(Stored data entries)
- - - - - - -

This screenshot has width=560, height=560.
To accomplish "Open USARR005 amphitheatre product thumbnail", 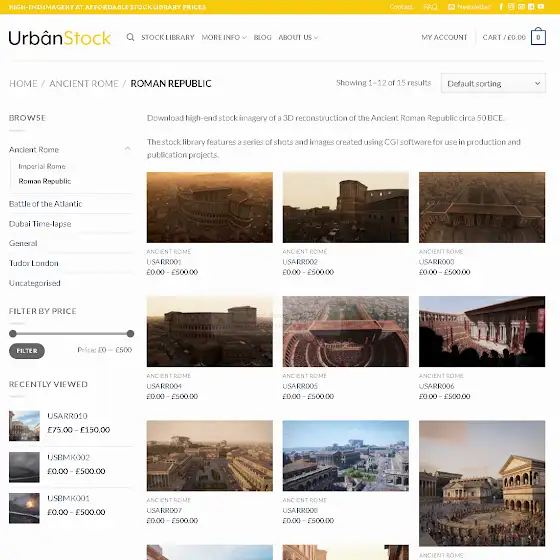I will tap(346, 331).
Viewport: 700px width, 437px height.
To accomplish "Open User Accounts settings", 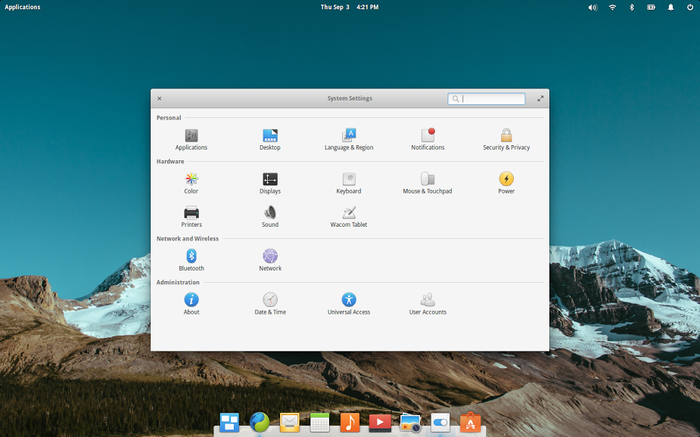I will pyautogui.click(x=428, y=304).
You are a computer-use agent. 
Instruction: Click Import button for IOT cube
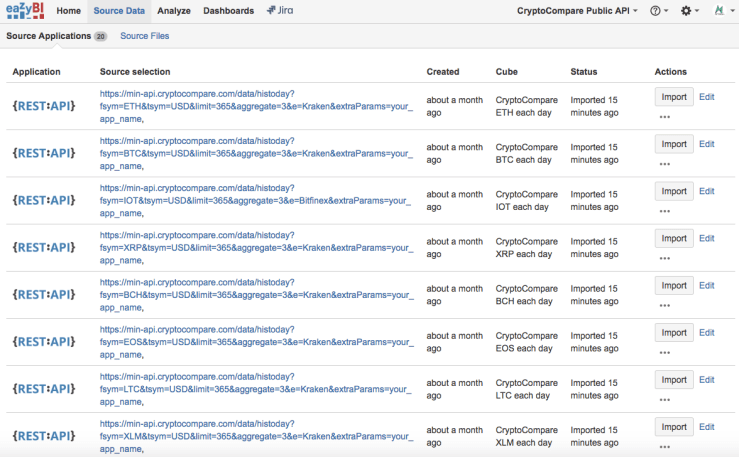coord(674,191)
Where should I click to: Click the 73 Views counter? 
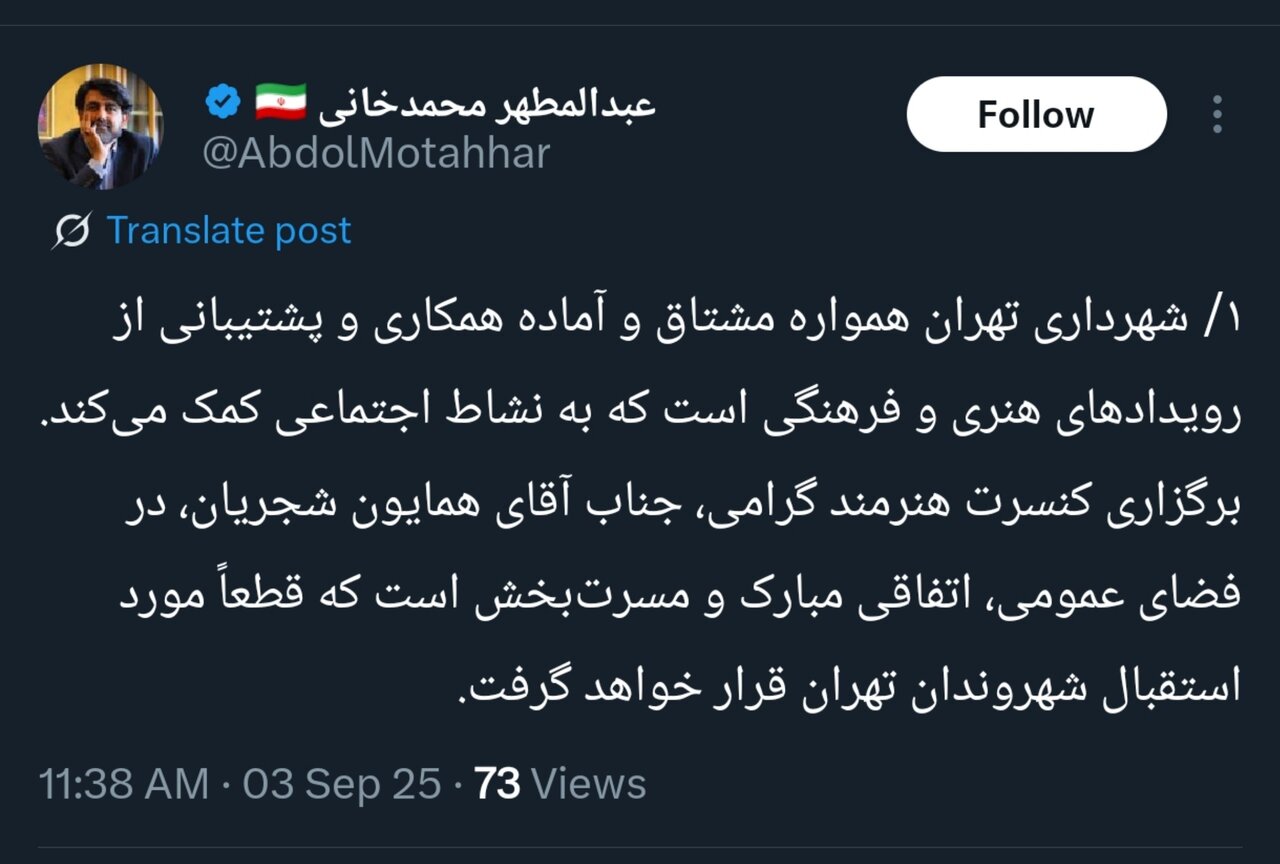click(560, 784)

- - - - - - -

◆ **Problem statement**
Going through the records above, state how many lines carry "height", with no other text.

◆ **Answer area**
2